• Excerpted text:
Regum et imperatorum apophthegmata

Plutarch

Plutarch. Moralia, Vol. III. Babbitt, Frank Cole, translator. Cambridge, MA: Harvard University Press; London: William Heinemann Ltd., 1931 (printing).

When Demetrius, the father of Antigonus the Second, had been taken captive, he sent one of his friends and urged Antigonus to pay no attention if he should write anything under compulsion of Seleucus, and not to withdraw from the cities; but Antigonus of his own accord wrote to Seleucus resigning to him his whole kingdom and offering to surrender himself as a hostage on condition that his father Demetrius be released. [*](Cf. Plutarch’s Life of Demetrius, chap. li. (914 D).)

When Antigonus was about to engage in a naval battle against Ptolemy’s generals, the pilot said that the ships of the enemy far outnumbered their own. But, said Antigonus, how many ships do you think my own presence here is equivalent to ? [*](Cf. Moralia, 545 B, and Plutarch’s Life of Pelopidas, chap. ii. (278 D), both showing variation in wording and details; also Athenaeus, 209 E, and Gulick’s note in the L.C.L., vol. ii. p. 447.)

• Data under study:
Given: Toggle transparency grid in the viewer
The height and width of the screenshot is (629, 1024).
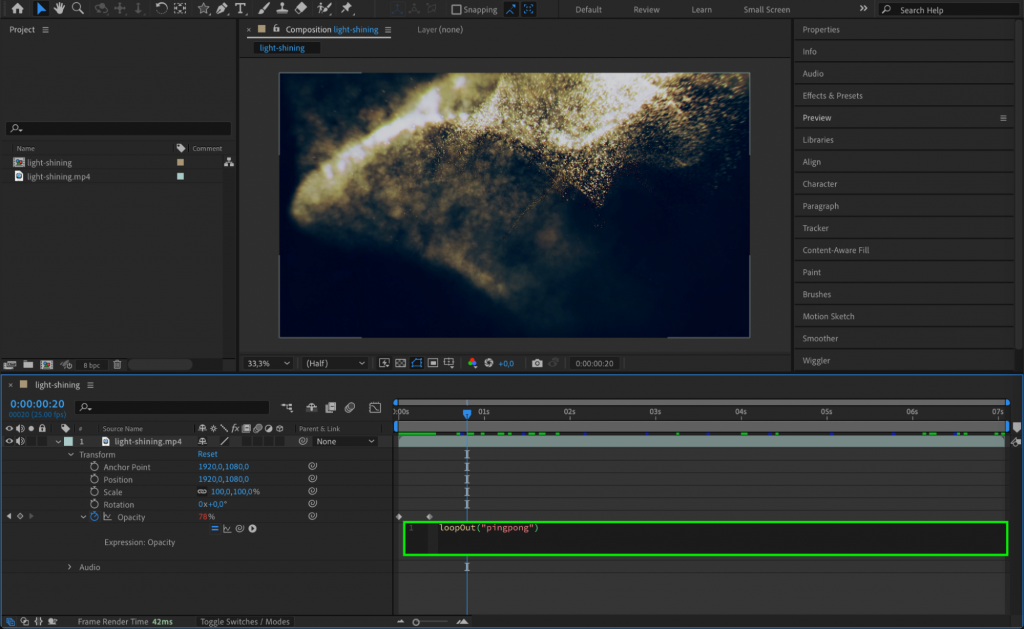Looking at the screenshot, I should [400, 363].
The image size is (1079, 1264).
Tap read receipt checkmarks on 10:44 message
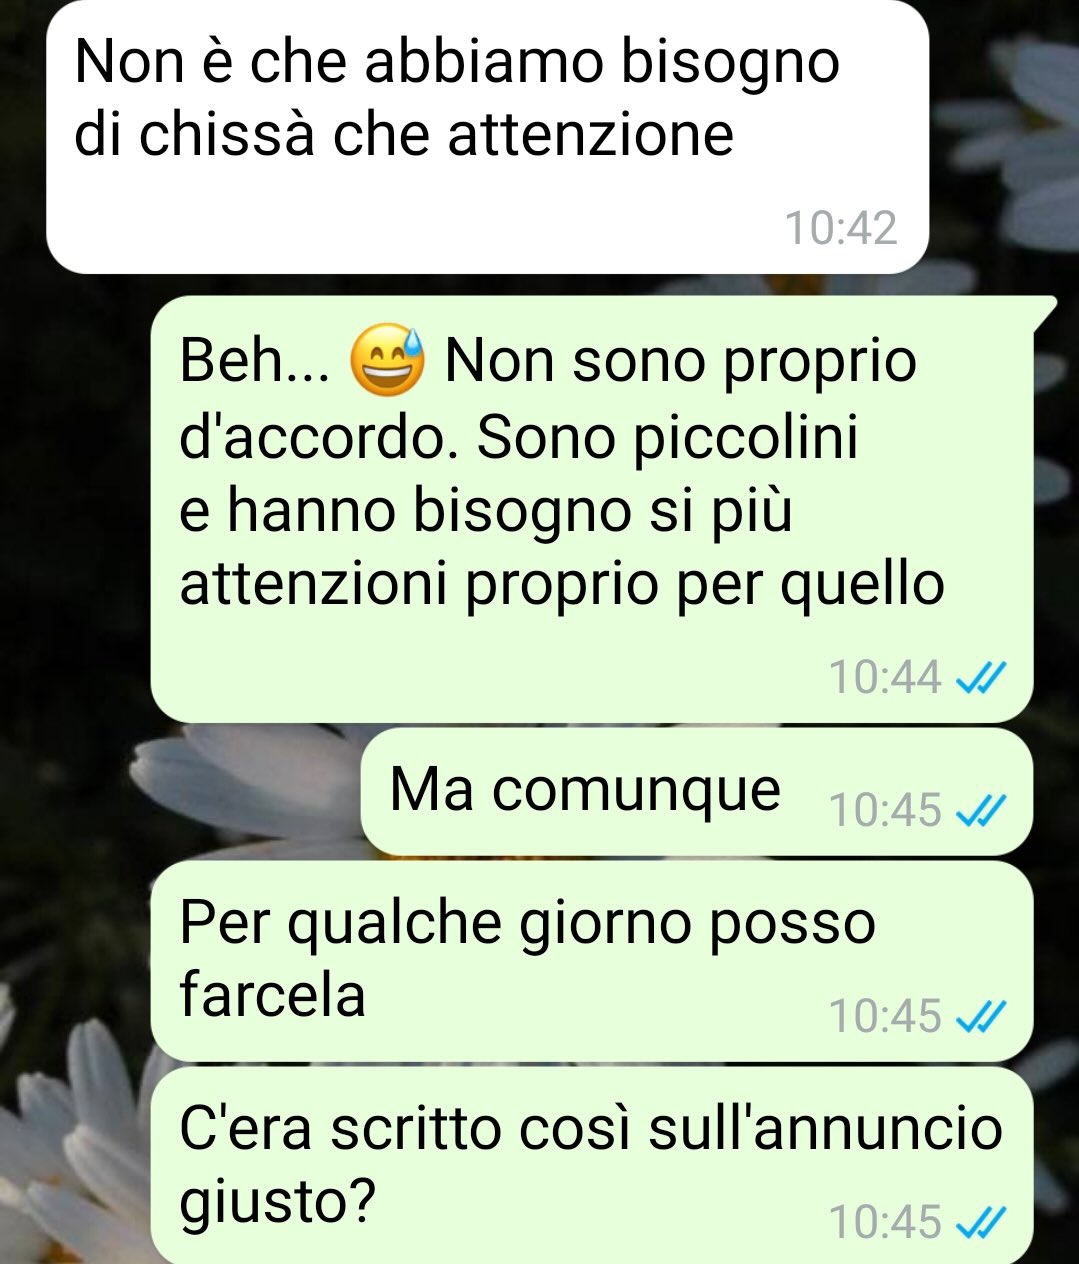pos(980,679)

• Questions on the material:
• a. In the Plutarch excerpt, what did the pilot tell Antigonus before the naval battle against Ptolemy's generals?
• b. Rewrite the Plutarch excerpt from "Regum et imperatorum" to "li. (914 D).)", substituting "Ptolemy" for "Seleucus".
The items above are separate from the Plutarch excerpt.

• Answers to the exercises:
• a. He said that the enemy's ships far outnumbered their own.

• b.
Regum et imperatorum apophthegmata

Plutarch

Plutarch. Moralia, Vol. III. Babbitt, Frank Cole, translator. Cambridge, MA: Harvard University Press; London: William Heinemann Ltd., 1931 (printing).

When Demetrius, the father of Antigonus the Second, had been taken captive, he sent one of his friends and urged Antigonus to pay no attention if he should write anything under compulsion of Ptolemy, and not to withdraw from the cities; but Antigonus of his own accord wrote to Ptolemy resigning to him his whole kingdom and offering to surrender himself as a hostage on condition that his father Demetrius be released. [*](Cf. Plutarch’s Life of Demetrius, chap. li. (914 D).)